# Text block start

Dynamic Load Modulation
The Dynamic Load Modulation (DLM) technique was introduced by Raab in 2003 [119] . The basic architecture of a DLM transmitter is shown in Figure 17 : the envelope and the carrier components of the input modulated signal are separated. This decouples the linearity and efficiency aspects. In fact, the high-frequency carrier is constant in amplitude (while keeping the information related to the phase of the input signal) and, thus, as in the case of the Chireix branch signals, can be amplified by means of a highly efficient non-linear PA. The envelope signal, after proper conditioning, is applied to the electronically-tunable output filter, varying the load impedance seen from the PA and, thus, modulating the amplitude of the output signal, so as to restore the input amplitude modulation.
To guarantee high efficiency, the impedance values that the load assumes during modulation must be carefully selected. The optimum impedance trajectory depends on the chosen PA implementation and on the device employed; thus, a careful load-pull characterization/simulation campaign is usually required. Moreover, the final choice must also account for the output filter complexity that must be kept reasonable. DLM transmitters can be therefore classified according to the kind of PA employed or the output filter implementation.
Concerning the adopted PA, the original work of Raab [119] focused on a Class-E solution, further analysed in [120] , where a theoretical formulation for a more systematic design strategy is introduced. In [121, 122] , a similar theoretical analysis is applied to the Class-J solution, while, in [123] , a Class-B solution is presented, which achieves dual-band operation.
Concerning the output filter design, it is possible to distinguish between modular and integrated solutions. The DLM architecture, in fact, can be implemented at the system-level, by following a modular approach, where the tunable filter is added externally to an already existent amplifier [124, 125] . However, in [126] [127] [128] , it is shown how an integrated approach, where the tunable elements are designed within the output matching network of the PA, can further improve the achievable bandwidth and efficiency.
There are two possible practical implementations of the DLM technique, namely continuous or discrete DLM. In continuous-type DLM, the tunability feature of the output filter is obtained by means of varactor devices, which ensures the best possible efficiency enhancement. In theory, the reactive nature of varactors makes the output losses independent of the dynamic loading control [121] . However, in practice, parasitic losses and breakdown characteristics of real varactors limit the achievable performance of the tunable filer, often requiring more than a single tunable element to provide significant efficiency improvement, which in turn impacts circuit complexity and varactors' integrability [129] . Moreover, the capacitance variations due to the RF signal negatively impact the overall linearity. In discrete-type DLM, the output filter impedance changes in discrete steps, by means of RF switches, which show lower losses and higher breakdown voltage than varactors. As an example, the block diagram of a two-state discrete DLM transmitter is shown in Figure 18 . Recently, novel pulsed modulation schemes have been proposed to achieve efficiency performance comparable to continuous-type DLM [130, 131] .

# Text block end
# Data shown start

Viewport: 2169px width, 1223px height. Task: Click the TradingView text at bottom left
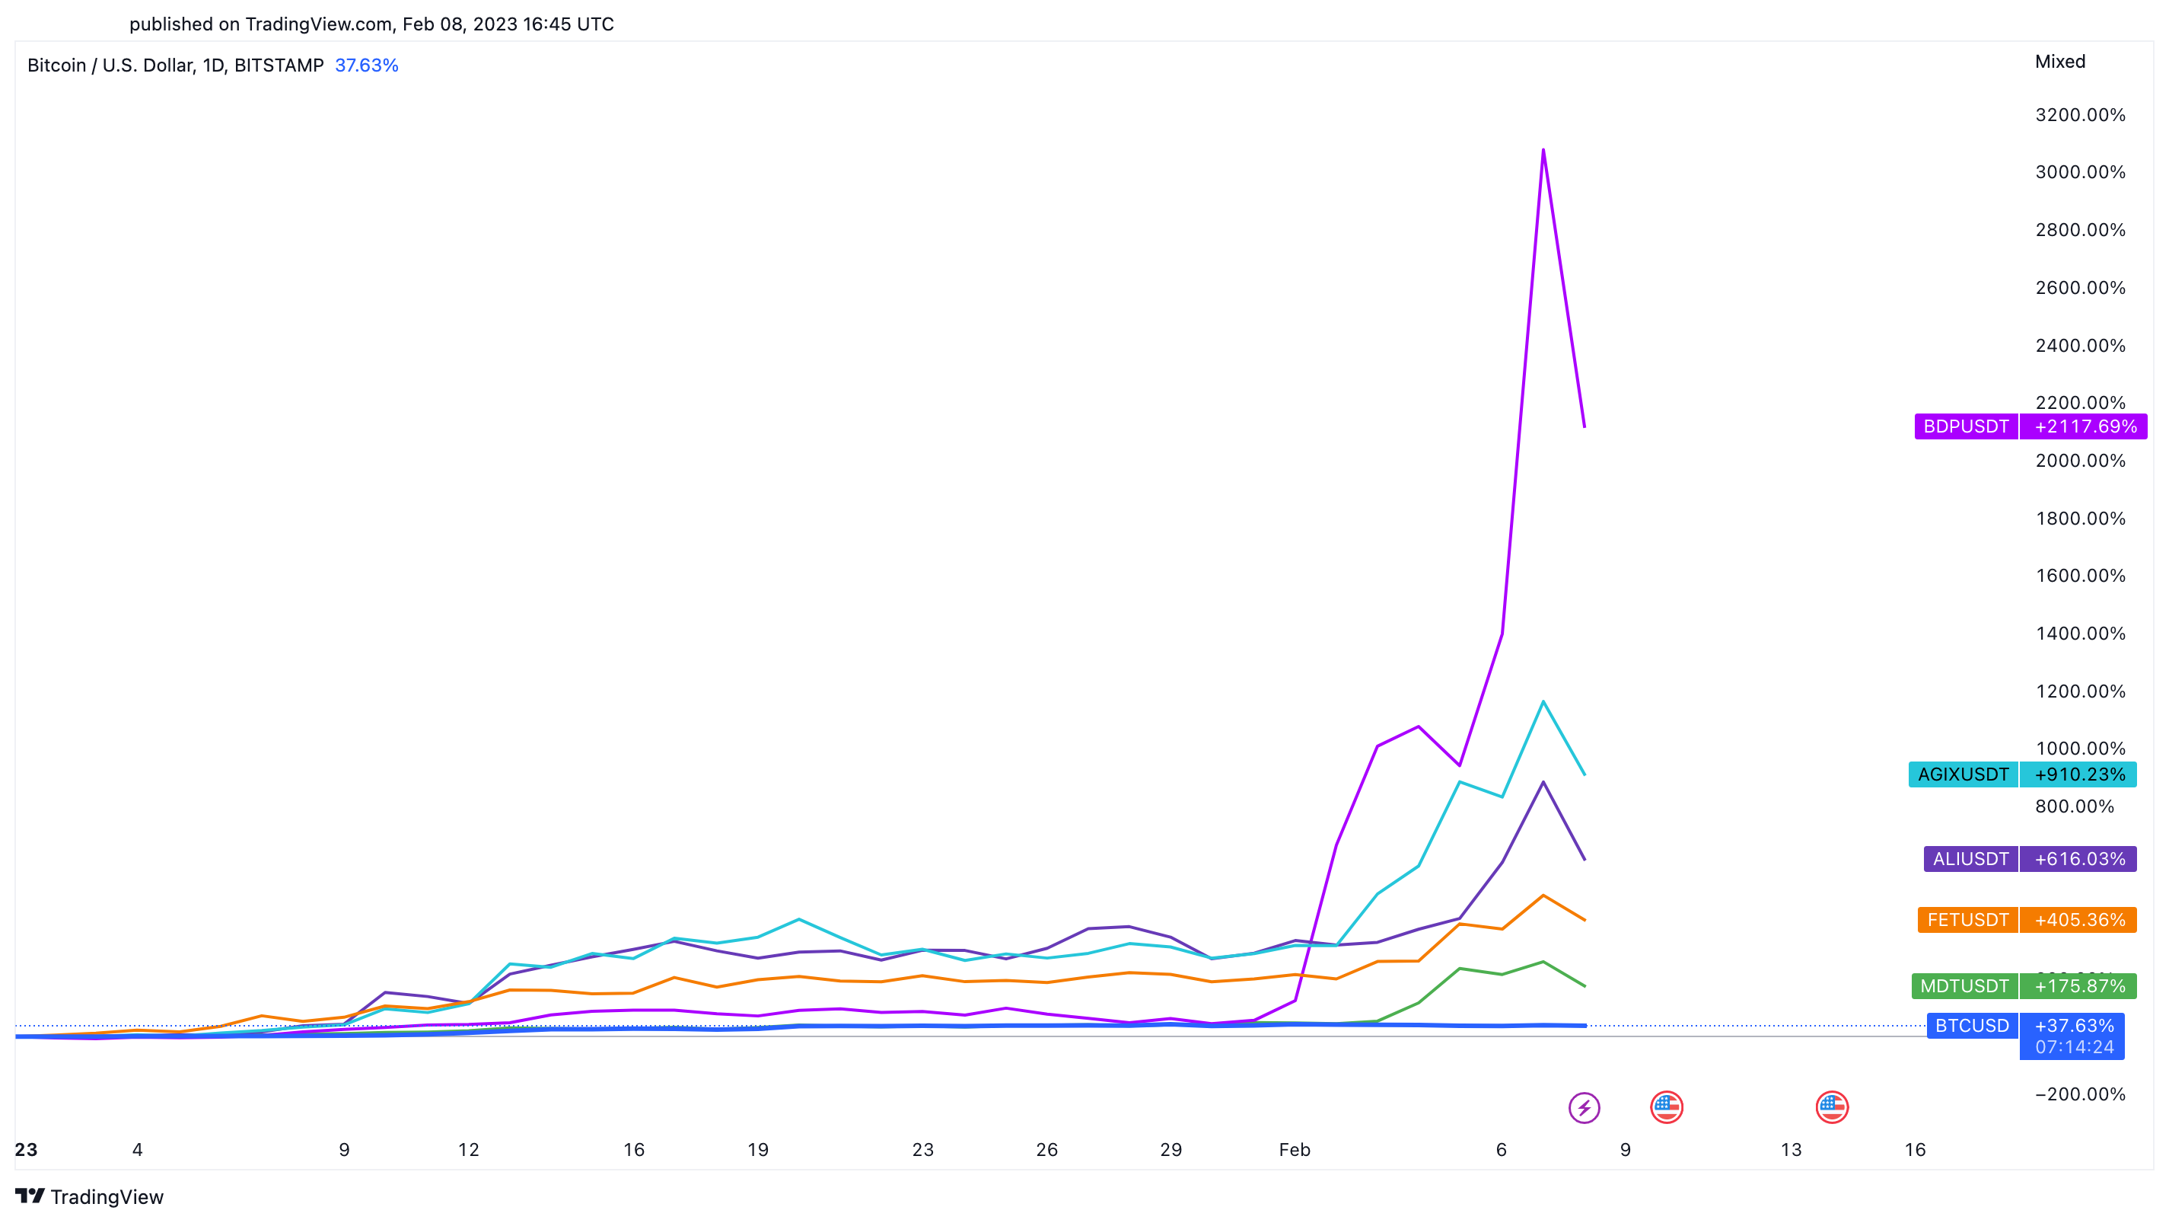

# Data shown end

In the passage on dynamic load modulation, what devices give the output filter its tunability in continuous-type DLM? The data plays no part in this.

● **Solved problem**
Varactor devices.